- [WORK TASK]
Below are records with pictures. Reproduce exactly the lines from the line with "Viewport: 1372px width, 892px" to the line with "The height and", inclusive, and leave each picture out.

....

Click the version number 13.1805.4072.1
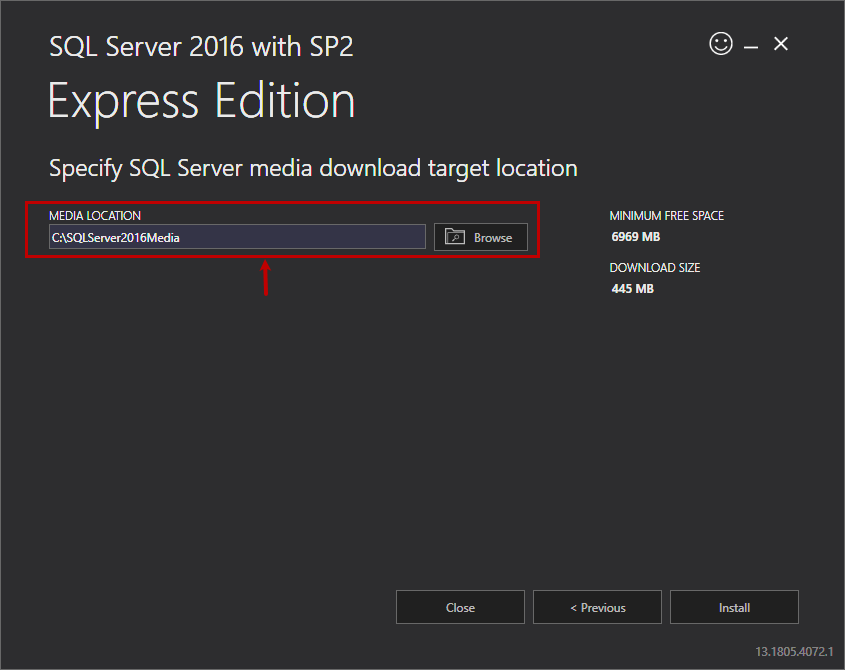The image size is (845, 670). (794, 651)
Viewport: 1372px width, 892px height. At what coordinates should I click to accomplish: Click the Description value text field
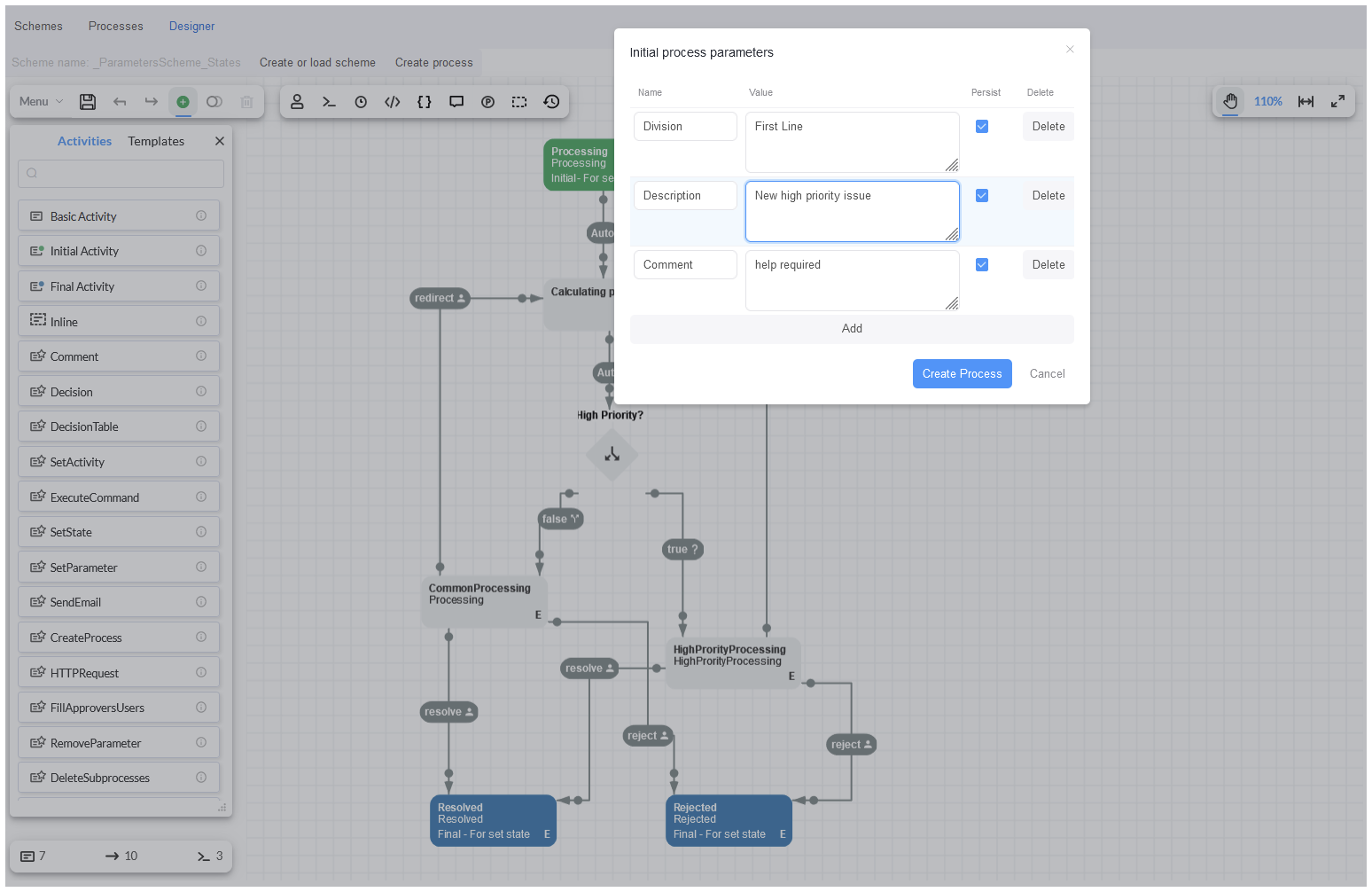coord(852,211)
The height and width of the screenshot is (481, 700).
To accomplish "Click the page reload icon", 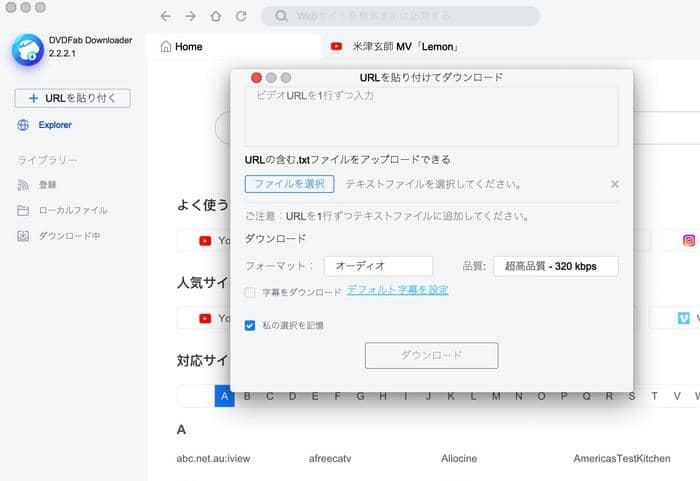I will point(241,16).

....

- [EXERCISE RESPONSE]
Viewport: 1372px width, 892px height. At what coordinates should I click to accomplish: Click the Description value text field
coord(852,211)
The height and width of the screenshot is (481, 700).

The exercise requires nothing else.